You understand sarcasm... Impressive, she thought.

I understand you... I think that’s far more impressive, Kelir rejoined.


“The troops are in position,” Shaun heard one of the officers that arrived soon after say. Siabrey nodded to him, as the man continued to talk... stating there were 20,000 on the city walls, prepared to defend Irulas tooth and nail, though only 10,000 of those were real soldiers.

20,000, at best... versus at least 60,000! Not good odds... not good odds at all, Shaun thought as he glanced over the rough fields in front of them in the growing gloom. With each flash of blue lightning, the ground before them shown white, as if snow laid there in pack. With each red flash, the ground glowed as if it was a sea of blood.

Then again... considering my life, he thought, looking at Elenya focusing on a spellbook, I’ve been a betting man. The sight of her caused his heart to swell with love and pride... just as much as it did with fear and concern. He’d tried to argue with her to stay off the battlements, but she was her usual stubborn self.

As she looked up and gave him a distant grin, he felt something wet hit his head, and other things slowly float down in front of his eyes. They were small... cold... and red...
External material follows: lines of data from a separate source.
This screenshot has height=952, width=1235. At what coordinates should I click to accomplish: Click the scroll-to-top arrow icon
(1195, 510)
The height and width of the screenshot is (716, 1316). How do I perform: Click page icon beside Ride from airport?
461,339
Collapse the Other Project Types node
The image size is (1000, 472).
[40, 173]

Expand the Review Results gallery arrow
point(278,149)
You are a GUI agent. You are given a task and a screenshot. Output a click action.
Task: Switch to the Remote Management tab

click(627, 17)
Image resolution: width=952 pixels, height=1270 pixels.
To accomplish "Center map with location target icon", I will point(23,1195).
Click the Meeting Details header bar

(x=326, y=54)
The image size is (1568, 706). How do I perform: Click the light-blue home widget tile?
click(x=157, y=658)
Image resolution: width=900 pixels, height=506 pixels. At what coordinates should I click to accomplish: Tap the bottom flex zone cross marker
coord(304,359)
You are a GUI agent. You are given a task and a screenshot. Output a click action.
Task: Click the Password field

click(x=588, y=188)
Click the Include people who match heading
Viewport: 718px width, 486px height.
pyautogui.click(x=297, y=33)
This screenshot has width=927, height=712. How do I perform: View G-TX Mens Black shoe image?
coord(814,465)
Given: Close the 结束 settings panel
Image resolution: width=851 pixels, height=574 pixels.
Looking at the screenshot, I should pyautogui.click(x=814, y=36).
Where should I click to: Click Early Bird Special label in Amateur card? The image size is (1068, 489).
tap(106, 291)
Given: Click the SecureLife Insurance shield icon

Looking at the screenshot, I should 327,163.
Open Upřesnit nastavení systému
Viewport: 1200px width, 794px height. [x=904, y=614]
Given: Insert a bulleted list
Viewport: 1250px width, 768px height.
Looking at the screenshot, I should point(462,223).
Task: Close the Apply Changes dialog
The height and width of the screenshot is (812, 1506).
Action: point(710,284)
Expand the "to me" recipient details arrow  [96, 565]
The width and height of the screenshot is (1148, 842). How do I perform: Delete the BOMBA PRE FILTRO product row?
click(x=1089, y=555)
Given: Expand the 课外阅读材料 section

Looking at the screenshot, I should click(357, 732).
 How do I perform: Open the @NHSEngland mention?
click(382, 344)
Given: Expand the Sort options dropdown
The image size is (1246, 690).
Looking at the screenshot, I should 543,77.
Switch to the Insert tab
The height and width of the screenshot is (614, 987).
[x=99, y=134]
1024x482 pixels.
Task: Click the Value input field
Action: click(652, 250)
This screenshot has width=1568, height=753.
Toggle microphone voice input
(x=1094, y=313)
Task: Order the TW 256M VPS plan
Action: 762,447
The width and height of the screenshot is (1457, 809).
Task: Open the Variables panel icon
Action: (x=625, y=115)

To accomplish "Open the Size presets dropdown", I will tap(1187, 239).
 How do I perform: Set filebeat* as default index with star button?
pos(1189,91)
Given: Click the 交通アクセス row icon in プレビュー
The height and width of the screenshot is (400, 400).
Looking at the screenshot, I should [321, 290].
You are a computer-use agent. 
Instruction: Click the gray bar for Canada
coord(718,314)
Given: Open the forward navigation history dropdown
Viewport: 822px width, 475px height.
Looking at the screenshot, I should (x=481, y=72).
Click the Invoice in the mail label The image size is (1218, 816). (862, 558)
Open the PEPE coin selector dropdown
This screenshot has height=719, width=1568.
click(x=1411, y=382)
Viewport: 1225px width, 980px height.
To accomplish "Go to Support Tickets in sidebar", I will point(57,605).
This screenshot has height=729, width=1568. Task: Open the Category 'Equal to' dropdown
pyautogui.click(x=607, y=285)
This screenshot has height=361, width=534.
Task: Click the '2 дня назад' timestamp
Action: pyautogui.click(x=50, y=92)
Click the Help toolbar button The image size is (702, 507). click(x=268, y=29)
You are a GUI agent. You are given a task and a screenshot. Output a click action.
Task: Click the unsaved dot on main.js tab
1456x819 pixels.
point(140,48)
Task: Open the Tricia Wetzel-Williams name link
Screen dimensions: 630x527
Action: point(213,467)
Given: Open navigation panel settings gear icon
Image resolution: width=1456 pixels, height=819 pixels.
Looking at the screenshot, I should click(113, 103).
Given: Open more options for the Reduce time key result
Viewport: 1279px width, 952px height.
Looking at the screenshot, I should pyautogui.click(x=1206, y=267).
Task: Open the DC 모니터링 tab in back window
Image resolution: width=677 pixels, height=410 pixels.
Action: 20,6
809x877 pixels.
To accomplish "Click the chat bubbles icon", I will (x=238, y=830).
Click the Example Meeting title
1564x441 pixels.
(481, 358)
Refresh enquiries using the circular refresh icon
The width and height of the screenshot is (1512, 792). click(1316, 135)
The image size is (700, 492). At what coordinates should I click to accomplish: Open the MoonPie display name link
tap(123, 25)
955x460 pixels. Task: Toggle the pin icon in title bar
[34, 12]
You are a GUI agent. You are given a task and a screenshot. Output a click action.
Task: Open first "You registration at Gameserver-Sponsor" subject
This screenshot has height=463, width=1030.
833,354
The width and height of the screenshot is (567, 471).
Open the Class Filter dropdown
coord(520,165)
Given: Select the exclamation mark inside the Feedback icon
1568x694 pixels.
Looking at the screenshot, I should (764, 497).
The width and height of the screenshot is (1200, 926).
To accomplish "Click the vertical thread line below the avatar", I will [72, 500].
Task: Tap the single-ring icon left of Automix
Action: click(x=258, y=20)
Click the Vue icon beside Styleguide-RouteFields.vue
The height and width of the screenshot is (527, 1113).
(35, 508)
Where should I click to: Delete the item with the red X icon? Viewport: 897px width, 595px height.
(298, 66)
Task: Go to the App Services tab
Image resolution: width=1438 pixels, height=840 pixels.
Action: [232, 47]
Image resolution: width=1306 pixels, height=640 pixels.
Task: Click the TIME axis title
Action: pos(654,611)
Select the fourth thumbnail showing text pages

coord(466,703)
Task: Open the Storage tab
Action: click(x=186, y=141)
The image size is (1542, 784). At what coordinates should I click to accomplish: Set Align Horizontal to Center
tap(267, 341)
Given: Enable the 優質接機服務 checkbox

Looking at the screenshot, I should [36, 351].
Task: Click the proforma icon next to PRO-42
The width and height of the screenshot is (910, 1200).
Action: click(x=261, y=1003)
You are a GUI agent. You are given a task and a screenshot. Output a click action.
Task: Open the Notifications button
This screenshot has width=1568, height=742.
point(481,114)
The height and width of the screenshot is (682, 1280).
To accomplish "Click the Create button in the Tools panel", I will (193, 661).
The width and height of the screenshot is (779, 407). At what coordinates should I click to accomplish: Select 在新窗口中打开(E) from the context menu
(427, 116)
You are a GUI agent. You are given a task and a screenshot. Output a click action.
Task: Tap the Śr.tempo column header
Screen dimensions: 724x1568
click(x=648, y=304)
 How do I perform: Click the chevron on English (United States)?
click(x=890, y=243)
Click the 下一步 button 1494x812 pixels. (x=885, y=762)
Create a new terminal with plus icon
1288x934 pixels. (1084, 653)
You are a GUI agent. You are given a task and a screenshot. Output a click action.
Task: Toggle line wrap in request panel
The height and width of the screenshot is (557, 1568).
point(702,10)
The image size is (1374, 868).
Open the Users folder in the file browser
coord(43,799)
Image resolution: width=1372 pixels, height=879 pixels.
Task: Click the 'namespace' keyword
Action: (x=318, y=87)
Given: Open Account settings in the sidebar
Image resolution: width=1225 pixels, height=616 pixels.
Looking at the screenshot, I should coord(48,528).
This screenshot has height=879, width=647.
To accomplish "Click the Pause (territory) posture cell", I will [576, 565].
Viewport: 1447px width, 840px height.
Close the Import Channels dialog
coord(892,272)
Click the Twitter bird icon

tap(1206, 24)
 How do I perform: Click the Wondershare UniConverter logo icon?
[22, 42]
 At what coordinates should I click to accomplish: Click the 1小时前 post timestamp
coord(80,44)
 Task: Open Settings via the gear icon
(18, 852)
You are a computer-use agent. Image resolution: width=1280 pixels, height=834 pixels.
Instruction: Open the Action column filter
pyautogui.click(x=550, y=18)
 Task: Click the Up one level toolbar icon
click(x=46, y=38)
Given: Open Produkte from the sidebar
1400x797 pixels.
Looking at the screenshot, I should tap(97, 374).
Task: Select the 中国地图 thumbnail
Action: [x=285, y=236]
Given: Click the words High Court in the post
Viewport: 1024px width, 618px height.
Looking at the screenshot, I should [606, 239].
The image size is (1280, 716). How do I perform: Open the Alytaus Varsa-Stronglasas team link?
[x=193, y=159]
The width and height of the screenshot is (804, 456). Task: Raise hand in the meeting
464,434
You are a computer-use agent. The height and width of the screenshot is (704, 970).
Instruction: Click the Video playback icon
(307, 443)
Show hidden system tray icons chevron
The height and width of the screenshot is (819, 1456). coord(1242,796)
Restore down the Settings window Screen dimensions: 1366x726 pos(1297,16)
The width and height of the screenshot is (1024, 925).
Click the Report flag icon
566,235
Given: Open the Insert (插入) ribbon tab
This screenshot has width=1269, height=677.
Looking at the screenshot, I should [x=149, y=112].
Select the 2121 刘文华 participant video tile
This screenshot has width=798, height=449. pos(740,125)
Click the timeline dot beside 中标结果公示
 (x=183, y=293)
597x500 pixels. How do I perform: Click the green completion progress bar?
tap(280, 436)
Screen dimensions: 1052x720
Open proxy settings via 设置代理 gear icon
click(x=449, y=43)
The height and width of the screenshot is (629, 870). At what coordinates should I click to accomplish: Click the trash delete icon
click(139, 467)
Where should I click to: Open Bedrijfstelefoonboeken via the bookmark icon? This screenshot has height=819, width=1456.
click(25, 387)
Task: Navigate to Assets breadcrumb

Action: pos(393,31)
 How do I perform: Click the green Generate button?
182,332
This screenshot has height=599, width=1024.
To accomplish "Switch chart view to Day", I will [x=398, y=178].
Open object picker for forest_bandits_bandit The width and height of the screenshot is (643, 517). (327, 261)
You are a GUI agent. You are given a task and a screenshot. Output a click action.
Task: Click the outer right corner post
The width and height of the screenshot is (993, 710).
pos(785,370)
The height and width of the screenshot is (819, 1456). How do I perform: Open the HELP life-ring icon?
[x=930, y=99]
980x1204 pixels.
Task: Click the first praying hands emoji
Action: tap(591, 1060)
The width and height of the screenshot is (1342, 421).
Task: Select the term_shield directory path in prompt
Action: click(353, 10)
What? his brain said, confused. Red snow? he squinched his nose, looking up, and realized that indeed, red colored snow was falling from the sky. Blood snow. Falling now in massive amounts.

“What is this abomination?” he heard a voice from on the wall call. A commoner. “Snow colored with blood!? Hide! Get away from it!” others called, and a rumbling began on that section of the wall which leaned closer and closer to becoming a panic.

“Hey!” Shaun dashed the few yards over to where the frightened men and women were. “Hey... look! Its snow!” he shouted, gathering some of the increasing piles in his hands.

“Look!” he said, as he rubbed it on his face. “Its just snow! Watch, I’ll make a snowman!” After a few minutes, he’d piled upon enough that a crude, lopsided snowman now leaned against one of the battlements. For added effect, he grabbed the helmet Elenya insisted he wear, and stuffed it on the snowman’s head.

“See! Nothing to be afraid of!” Shaun called as a few of the braver commoners snickered. From the other side of hte tower, he could distantly hear Siabrey claiming she’d eat some to prove it wasn’t bad. There was a few minutes of silence, before a loud voice cried in a lower class accent.

“The ma’ams nuts! T’ree cheers for da nuts Empress!”

The distant roar of a hundred or so voices cheering rumbled over the wall, and Shaun couldn’t suppress his smirk.

“Well, we do have one thing to fear... her,” he pointed as she leaned over the tower battlement.


The darkness of dusk rapidly began to fade even darker, and as the party reassembled on the top of the tower battlements, they heard it.

It sounded like a distant boom... a rumble. Not quite like thunder... more dull, with a pap kind of noise in front. It came from the south, and everyone’s eyes quickly went in that direction. From the far, distant southern ramparts, flashes could be seen, and a gloomy smoke pall began to rise.

“The bombards,” Tess said quietly. “The Countess has arrived.”